La Banque centrale européenne (BCE) a annoncé jeudi des rachats massifs de dette, notamment de dette publique, qui s?élèveront au total à plus de 1.000 milliards d'euros, une action inédite destinée à contrer le risque de déflation et à stimuler l'économie de la zone euro.
Le conseil des gouverneurs "a décidé de lancer un programme élargi de rachats d'actifs" publics et privés, a annoncé M. Draghi lors de sa conférence de presse à Francfort, lançant une offensive monétaire très attendue face à la faiblesse récurrente de l'évolution des prix en zone euro.
Ce programme à raison de 60 milliards d'euros par mois sera mené au moins "jusqu'à fin septembre 2016" et "en tout état de cause jusqu'à ce que nous voyions un ajustement pérenne dans la trajectoire de l'inflation, conformément à notre objectif d'atteindre un taux d'inflation inférieur mais proche de 2%", a dit le président de la BCE.
Au total, cela représente donc au moins 1.140 milliards d'euros d'actifs qui vont être rachetés.
La grande majorité de ces rachats sera mis en oeuvre par les banques centrales nationales des 19 pays de la zone euro, et seuls 20% des titres achetés seront soumis à un partage des risques, dont les pertes éventuelles seront assumées in fine par tous les contribuables de la zone euro.
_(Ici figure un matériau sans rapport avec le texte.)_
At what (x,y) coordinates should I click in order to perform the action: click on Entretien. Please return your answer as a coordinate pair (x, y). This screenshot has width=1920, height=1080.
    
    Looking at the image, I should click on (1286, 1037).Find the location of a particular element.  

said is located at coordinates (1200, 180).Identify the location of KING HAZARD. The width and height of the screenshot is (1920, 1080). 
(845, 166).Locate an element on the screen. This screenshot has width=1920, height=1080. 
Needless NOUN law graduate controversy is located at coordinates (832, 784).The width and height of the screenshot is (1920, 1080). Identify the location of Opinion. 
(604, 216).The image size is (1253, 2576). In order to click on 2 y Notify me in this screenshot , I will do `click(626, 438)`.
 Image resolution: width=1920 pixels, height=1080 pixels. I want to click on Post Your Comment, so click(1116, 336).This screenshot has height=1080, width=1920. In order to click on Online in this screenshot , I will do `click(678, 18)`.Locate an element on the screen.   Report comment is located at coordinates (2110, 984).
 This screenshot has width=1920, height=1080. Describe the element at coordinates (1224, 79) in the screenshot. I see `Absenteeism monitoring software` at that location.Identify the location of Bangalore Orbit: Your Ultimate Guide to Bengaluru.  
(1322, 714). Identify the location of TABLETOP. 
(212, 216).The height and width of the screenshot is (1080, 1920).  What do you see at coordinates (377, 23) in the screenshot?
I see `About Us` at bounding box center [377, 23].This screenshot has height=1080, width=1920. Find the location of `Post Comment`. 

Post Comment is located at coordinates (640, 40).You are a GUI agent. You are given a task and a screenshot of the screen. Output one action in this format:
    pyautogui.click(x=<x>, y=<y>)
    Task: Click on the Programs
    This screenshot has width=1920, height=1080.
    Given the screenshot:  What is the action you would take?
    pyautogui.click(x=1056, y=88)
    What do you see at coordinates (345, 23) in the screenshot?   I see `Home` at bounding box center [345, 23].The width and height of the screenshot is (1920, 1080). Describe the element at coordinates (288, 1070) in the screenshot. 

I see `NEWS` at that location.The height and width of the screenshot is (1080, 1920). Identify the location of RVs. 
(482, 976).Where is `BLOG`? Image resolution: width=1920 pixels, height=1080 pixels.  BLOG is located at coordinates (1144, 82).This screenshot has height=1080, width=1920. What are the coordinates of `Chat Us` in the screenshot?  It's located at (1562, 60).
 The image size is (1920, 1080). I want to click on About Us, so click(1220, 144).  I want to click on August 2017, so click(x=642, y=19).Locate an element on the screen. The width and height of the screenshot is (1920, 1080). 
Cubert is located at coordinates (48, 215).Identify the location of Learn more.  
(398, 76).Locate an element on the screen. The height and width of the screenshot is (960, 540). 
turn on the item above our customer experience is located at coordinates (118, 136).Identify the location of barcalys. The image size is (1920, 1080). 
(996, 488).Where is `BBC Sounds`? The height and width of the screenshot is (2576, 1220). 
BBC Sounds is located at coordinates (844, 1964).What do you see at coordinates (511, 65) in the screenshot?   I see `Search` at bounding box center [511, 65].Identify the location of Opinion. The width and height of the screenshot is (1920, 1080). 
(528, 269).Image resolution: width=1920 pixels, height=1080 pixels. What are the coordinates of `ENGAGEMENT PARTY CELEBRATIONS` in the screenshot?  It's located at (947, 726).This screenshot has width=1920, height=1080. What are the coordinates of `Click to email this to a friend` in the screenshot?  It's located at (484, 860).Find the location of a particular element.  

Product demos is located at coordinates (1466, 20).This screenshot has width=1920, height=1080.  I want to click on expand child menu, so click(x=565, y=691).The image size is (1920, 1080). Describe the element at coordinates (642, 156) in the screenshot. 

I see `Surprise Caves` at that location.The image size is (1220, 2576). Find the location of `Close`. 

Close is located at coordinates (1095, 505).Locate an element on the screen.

Pour les 80% restant, chaque banque centrale nationale achètera des titres de son pays et en supportera les risques.
Version moderne de la planche à billets, un tel programme dit d'"assouplissement quantitatif" est souvent désigné par son acronyme anglo-saxon "QE".
Déjà utilisé par la Banque centrale du Japon et la Fed américaine, il consiste à injecter des liquidités pour peser sur les taux d'intérêt, afin de relancer l'activité économique par le biais du crédit, et faire remonter les prix.
Attendue depuis des semaines, l'annonce de la BCE n'a pas suscité de remous significatifs sur les marchés, même si l'euro est reparti à la baisse face au dollar peu après l'annonce.
"La BCE a répondu aux attentes mais cela ne sera pas la panacée", a commenté Jonathan Loynes, économiste chez Capital Economics, estimant notamment que le partage des risques pourrait réduire le bénéfice du programme pour les pays européens fortement endettés.
Mario Draghi a lui assuré que ces rachats de dette allaient contribuer à tirer les prix vers le haut, avec une inflation qui devrait "progressivement augmenter plus tard en 2015 puis en 2016".
Les gouvernements appelés à agir
Le président de la BCE a néanmoins enjoint les gouvernements de la zone euro et la Commission européenne à ne pas se reposer sur la politique monétaire, et à agir de leur côté pour soutenir l'économie.
"La politique monétaire peut créer les bases pour la croissance, mais pour que la croissance s'affermisse il faut de l'investissement", et c'est aux politiques d'en favoriser les conditions, a-t-il estimé.
Cet éventuel relâchement des efforts des gouvernements à mettre en place des réformes peu populaires est d'ailleurs l'une des inquiétudes de Berlin, qui s'est finalement résigné à contre-coeur à ce programme de QE au nom de l'indépendance de la BCE.
Depuis des semaines, M. Draghi ne ménageait pas ses efforts pour convaincre de la nécessité d'une action de grande ampleur.
"Ce n'est pas comme si nos possibilités étaient infinies", avait-il récemment fait valoir.
Le principal taux directeur de l'institution est déjà à son plus bas historique, un niveau de 0,05% auquel il a été confirmé jeudi, et les autres mesures que la BCE a adoptées - prêts géants aux banques européennes, rachats de certains produits financiers - n'ont pas suffi à ce stade à faire remonter les prix.
L'institution vise une hausse des prix légèrement inférieure à 2%. Or en décembre, l'inflation en zone euro est passée en territoire négatif (-0,2%), une première depuis 2009, essentiellement sous l'effet de la chute des cours du pétrole, faisant grandir les craintes de déflation et sa spirale de baisse prolongée des prix et des salaires.